De momento se han escondido diez “cachés”, pequeños contendores con pistas y “tesoros”, en diez localizaciones como la confluencia de los ríos Cinca, Segre y Ebro, en la zona de los museos, en el pueblo viejo de Mequinenza que quedó inundado por la construcción del embalse de Ribarroja, en los espacios en los que tuvo lugar la Batalla del Ebro durante la Guerra Civil o en la casa natal de Jesús Moncada. “Está pensado para que todo el mundo pueda conocer estos espacios, además de la historia y curiosidades que hay detrás de ellos”, asegura Rodes.

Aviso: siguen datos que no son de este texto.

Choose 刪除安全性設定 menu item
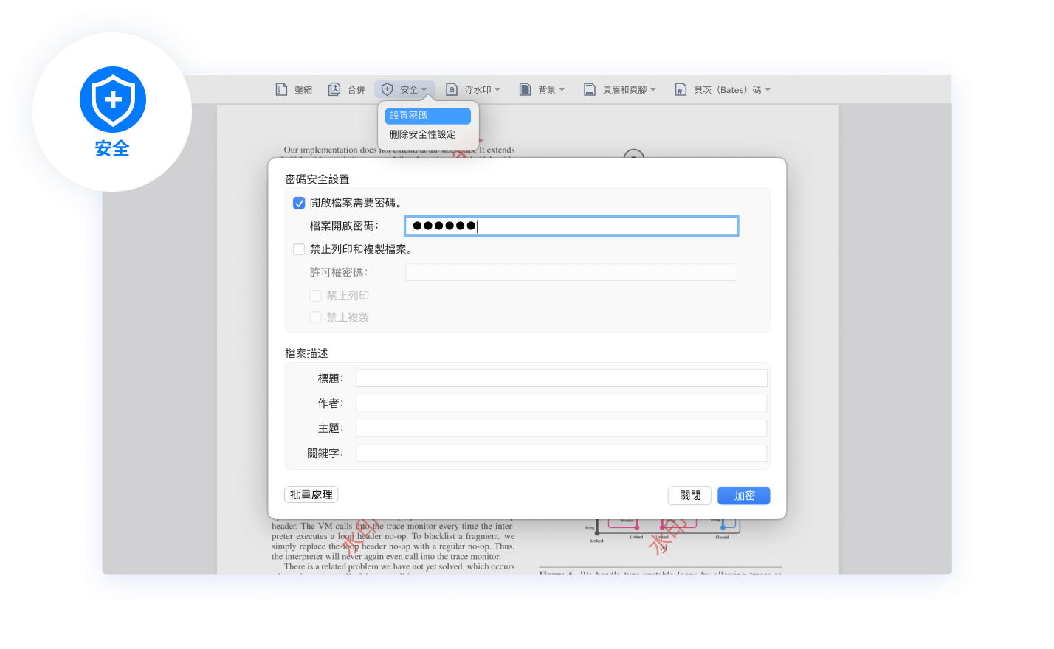The width and height of the screenshot is (1054, 649). [x=423, y=134]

En la página web de Museos de Mequinenza se puede obtener toda la información de este geocaching. Tan sólo hay que descargarse la aplicación de Geocaching y buscar “Mequinenza” en el mapa para para comenzar la aventura. Una vez que se localiza un contenedor, Javier Rodes explica que hay un “logbook” en el que se puede firmar para que qeude registrado que se ha encontrado el caché, eso sí, el tesoro ha de quedarse en el lugar en el que se ha encontrado para que los siguientes aventureros puedan descubrirlo.